Imagine calcium as a building material. You need it to build strong bones and teeth, right? But if that calcium starts accumulating in your arteries, it can lead to calcification, which is a major risk factor for heart disease. Vitamin K2 helps prevent this by activating proteins like matrix GLA protein (MGP) and osteocalcin. MGP inhibits calcium buildup in arteries, while osteocalcin helps bind calcium to your bones.
Think of it like this: you want to build a sturdy house (your bones), but you don’t want the bricks (calcium) piling up in the street (your arteries). Vitamin K2 is the foreman, ensuring the bricks get delivered to the right place.
But here’s the kicker: many of us aren’t getting enough K2. It’s not as famous in the modern Western diet as it once was.
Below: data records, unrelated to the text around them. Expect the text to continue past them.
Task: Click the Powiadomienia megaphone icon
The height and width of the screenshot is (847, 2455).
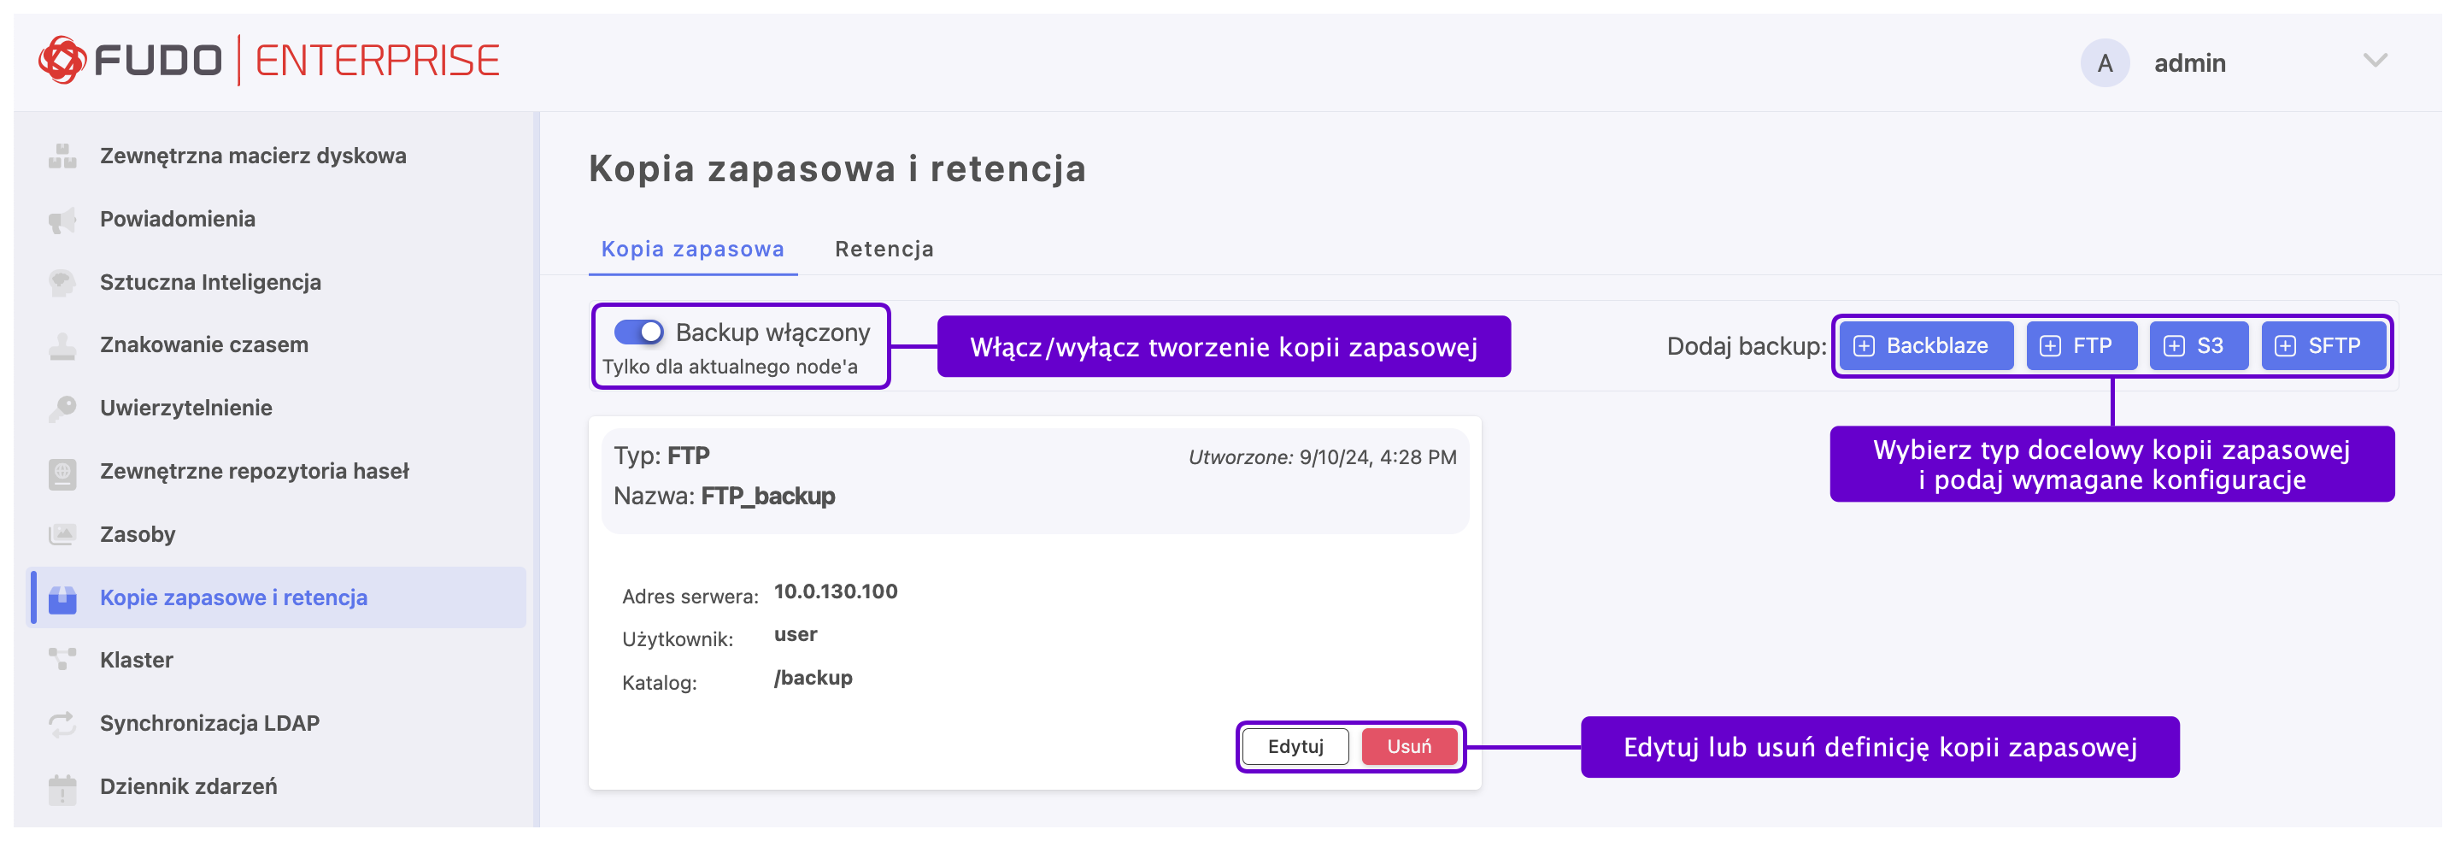Action: pyautogui.click(x=62, y=220)
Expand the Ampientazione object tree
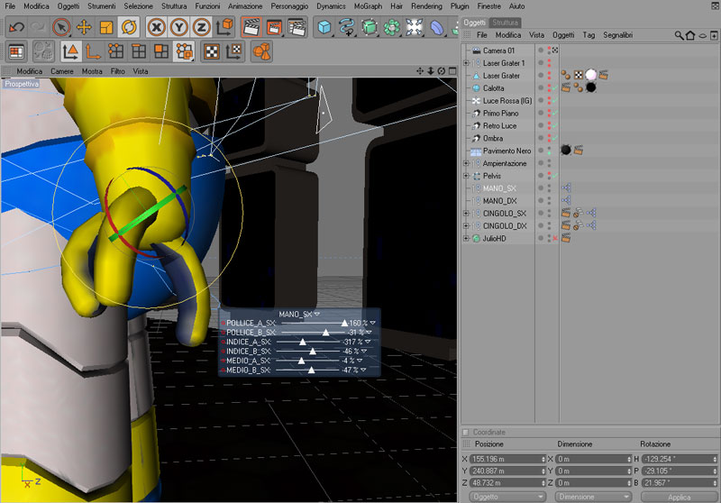 click(x=466, y=163)
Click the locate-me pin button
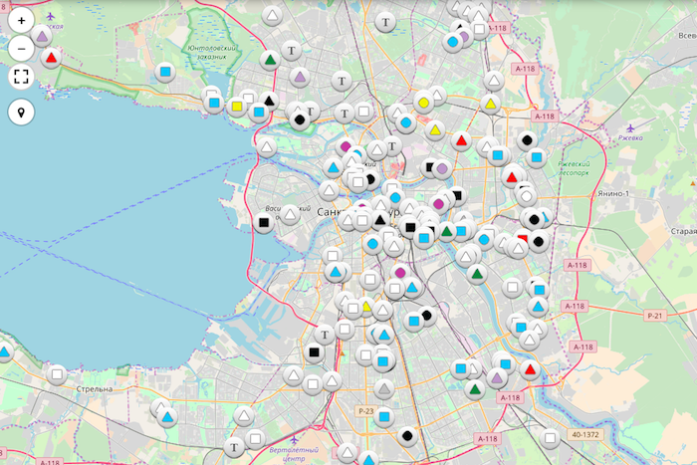Screen dimensions: 697x465 tap(21, 112)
Historically, our ancestors consumed more fermented foods and animal products from grass-fed animals, which are rich in K2.
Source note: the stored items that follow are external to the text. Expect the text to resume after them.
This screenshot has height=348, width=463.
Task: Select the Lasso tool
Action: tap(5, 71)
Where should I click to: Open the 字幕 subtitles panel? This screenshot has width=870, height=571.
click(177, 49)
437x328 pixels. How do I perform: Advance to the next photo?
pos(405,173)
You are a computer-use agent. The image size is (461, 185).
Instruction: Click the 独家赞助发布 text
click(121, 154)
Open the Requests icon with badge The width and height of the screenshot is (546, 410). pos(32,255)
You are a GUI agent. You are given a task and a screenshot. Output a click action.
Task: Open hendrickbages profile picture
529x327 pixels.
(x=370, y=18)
So, where can you find this specific vitamin?
Here are some good sources:
Natto: This fermented soybean dish, a staple in Japanese cuisine, is one of the richest sources of K2. It has a very distinct taste, and some people find it hard to acquire a taste for it.
Fermented foods: Other fermented foods like sauerkraut and kimchi also contain K2, but the amount of K2 is very less in these foods compared to though in natto.
Animal products: Grass-fed butter, egg yolks, and certain cheeses are good sources of vitamin K2.
Liver: Animal liver, especially goose and chicken liver, are very rich in K2.
Now, you might be amazing, “Do I need to take a supplement?”
That’s a question best answered by your doctor. However, if you’re concerned about your K2 intake, a supplement might be worth considering, especially if you have risk factors for osteoporosis or heart disease. It’s always a good idea to discuss it with a healthcare professional to ensure it’s right for you.
When choosing a supplement, you’ll likely come across two main forms of K2: MK-4 and MK-7. Now you will be thinking which one are better either MK-4 or MK-7.Please note that MK-7 is generally considered more effective because it stays in the body longer, providing sustained benefits.
Beyond bone and heart health, recent research suggests that vitamin K2 may also play a role in other areas, such as brain health and even cancer prevention. While more research is needed, these findings are promising.
Based on the role, vitamin K2 is a quiet guardian, working tirelessly to ensure our bodies function optimally. It’s a reminder that sometimes, the most important things are the ones we don’t see or hear about. So, let’s give vitamin K2 the recognition it deserves. Whether through diet or supplementation, ensuring enough K2 intake is a worthwhile investment in our long-term health. It’s about keeping our bodies strong, our hearts healthy, and our future bright.
Disclaimer: This article is for the purpose of general information & awareness and it is not a substitute of the treatment.If you feel deficiency of Vitamin K2 or have any other health issues then please consult your doctor.